La joven tragó saliva ante la ironía de las amables palabras; no obstante, obedeció.
– Un paso más, Cynthia. Solo uno más. Te estoy esperando.
– Ahora pon voz de niña, de niña pequeña.
– Por favor, Cynthia, tengo miedo. -La muchacha imitaba muy bien las voces; pasaba de niña a adulta: de la difunta Melanie a la doctora Ciccotelli, en un abrir y cerrar de ojos-. Ven, por favor. -Exhaló un hondo y trémulo suspiro-. Te necesito.
Y entonces… lo consiguió. Un horrible grito brotó de su garganta cuando Adams se arrojó al vacío. Veintidós pisos. Oyeron el ruido sordo del cuerpo contra el pavimento a pesar de que las ventanillas del coche estaban cerradas. A buen seguro, su figura ya no resultaba tan atractiva; pero la belleza reside en los ojos de quien la contempla y ver a Cynthia Adams tendida en el suelo, muerta, era… espectacular. La joven que ocupaba el asiento del acompañante estaba histérica.
– Haz el favor de calmarte, tienes que hacer otra llamada.

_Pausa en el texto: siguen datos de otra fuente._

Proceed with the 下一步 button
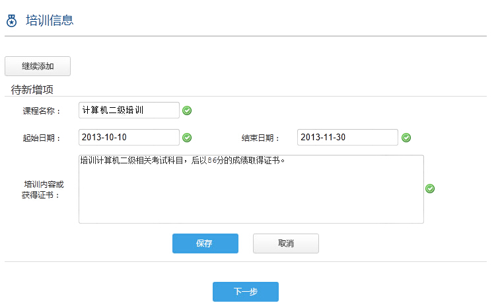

– Dios mío, Dios mío. -Apartó el rostro de la ventanilla cuando el coche pasó a escasa distancia del cadáver de Adams-. No puedo creerlo… Dios, voy a vomitar.

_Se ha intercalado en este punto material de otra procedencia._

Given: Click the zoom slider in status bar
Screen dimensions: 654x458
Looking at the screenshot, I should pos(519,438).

– En el coche no. Coge el teléfono, cógelo.
La joven obedeció con estremecimiento.
– No puedo.
– Sí que puedes. Pulsa el uno. Tengo grabado el teléfono particular de Ciccotelli. Cuando te responda, dile que eres una vecina de Cynthia Adams y que estás preocupada porque está de pie en la barandilla del balcón y amenaza con arrojarse al vacío. Hazlo.
La joven pulsó la tecla y esperó.
– No contesta. Estará durmiendo.
– Prueba otra vez. Deja que el teléfono suene hasta que la princesa responda. Ah, y conecta el altavoz. Quiero oír la conversación.
El tercer intento dio resultado.
– ¿Diga?
Estaba durmiendo sola en casa un sábado por la noche. Resultaba agradable tener controlado también aquel aspecto de la vida de Ciccotelli. Dio un codazo a la joven y eso hizo que pronunciara su frase tartamudeando.
– ¿Doctora Ciccotelli? ¿Es la doctora Tess Ciccotelli?
– ¿Quién es?
– Soy… la vecina de una de sus pacientes, de Cynthia Adams. Algo le pasa. Está de pie en la barandilla del balcón y amenaza con arrojarse al vacío. -La joven, con los ojos cerrados, colgó y soltó el teléfono sobre su regazo-. He terminado.
– Por hoy.
– Pero… -Se volvió con brusquedad, atónita-. Me había dicho…
– Te dije que tu hermano seguiría con vida si me ayudabas, aún necesito tu ayuda. Sigue practicando la voz de Ciccotelli. Tendrás que volver a imitarla dentro de unos días. Por hoy, hemos terminado. Atrévete a abrir la boca y tu hermano morirá.
Ciccotelli estaba de camino. «Que empiece la función.»